Growth was steady with the support of friends, family and six angel investors until 2017 when the company received institutional funding of $2.7 million from impact investment group Aspada Investment Company.

From SunnyBee, WayCool pivoted to the B2B sector, which not only presented better opportunities to scale but also solved the problem of managing the quality of the produce. “The farmers would allow bottle gourds to grow up to two feet long,” Karthik elaborates an instance, “In a normal household that would be considered too big, and hence the smaller bottle gourds would be sold at a higher price as they are considered better quality in a supermarket, but, mass food producers and manufacturers would consider the larger produce more beneficial.”

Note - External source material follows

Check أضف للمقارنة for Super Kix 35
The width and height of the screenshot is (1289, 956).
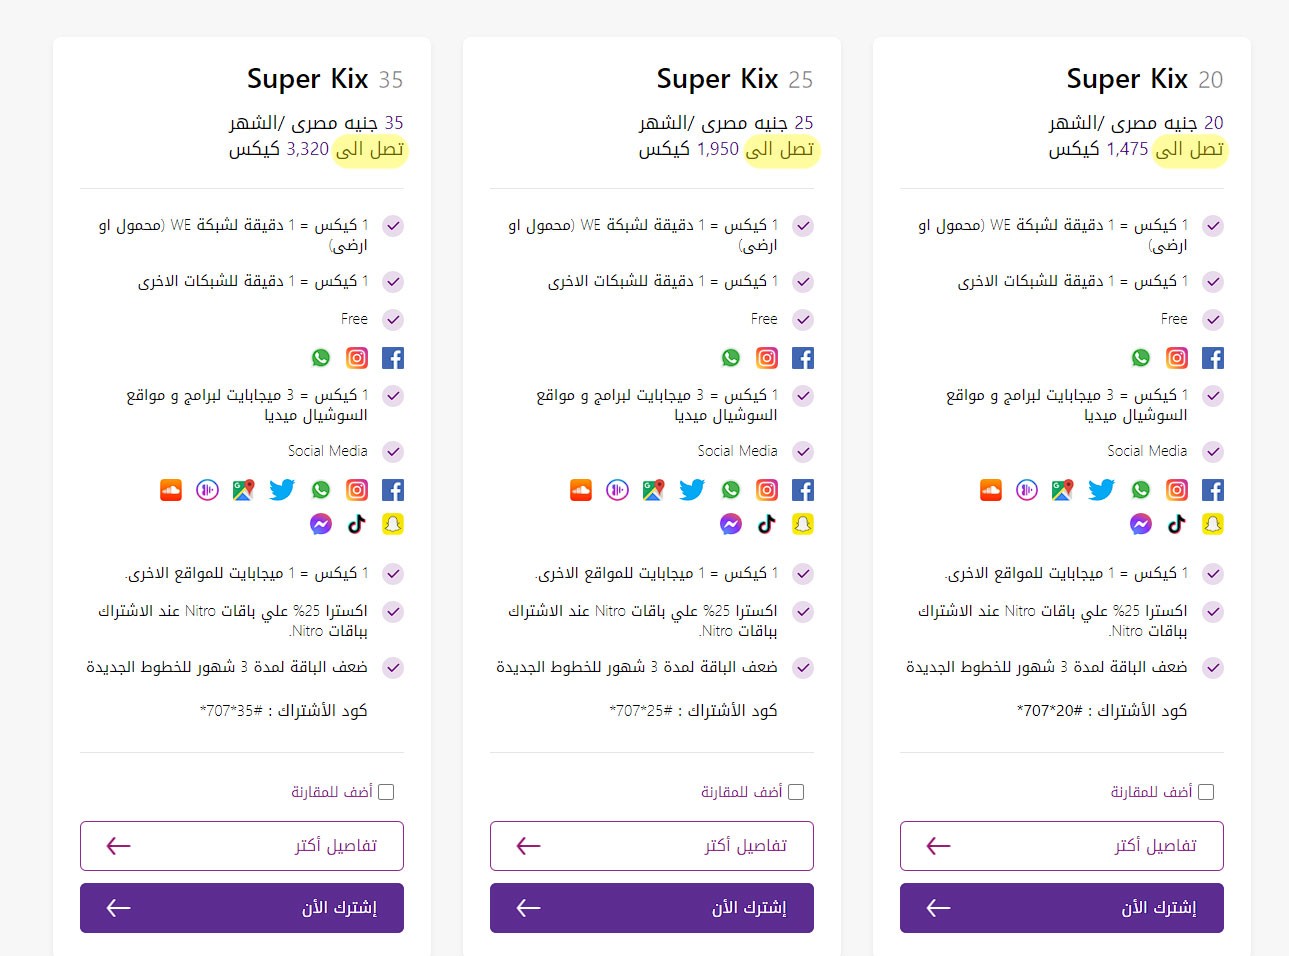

WayCool, since then, has gone through four rounds of institutional funding with the most recent being about $117 million last December. Along the way the start-up once again pivoted by adopting an asset-light model, partnering with warehouses and logistics companies on a contract basis. More recently, the founders have also been acquiring agri-tech companies with use cases such as a portable weather station and IoT-enabled supply chain automation that further make the process of bringing produce from the farm to the table more efficient with lesser losses along the way.

WayCool Foods has predominantly anchored its operations in the southern states of India with a scattered presence in Maharashtra and fifty percent of sales concentrated in Tamil Nadu. “The aim is to expand throughout South and West India and eventually cater to the South Indian diaspora outside India,” says the co-founder. Meanwhile, the technology backing the distribution and farming at WayCool Foods has caught the eye of international parties from the UAE and Africa. “We are also looking at unbundling our technology stack and creating a SaaS model in the near future,” he adds.

As the interview nears conclusion, Karthik throws light on the need for businesses to focus on sustainability and profitability at par. Most of WayCool’s warehouses produce zero waste, are water neutral, and run on solar power while a majority of the fleet consists of electric vehicles. After all, the start-up is heavily involved in agriculture and headquartered in a city that is very easily affected by climate change. As an additional effort, the company employs its full-stack agri-tech resources in initiatives that neutralise its carbon footprint like planting forests, transplanting mangroves and restoring soil health along with government institutions. “There are valuable assets around us that we don’t notice and are depleting fast. We need to do our part to rebuild them,” he concludes.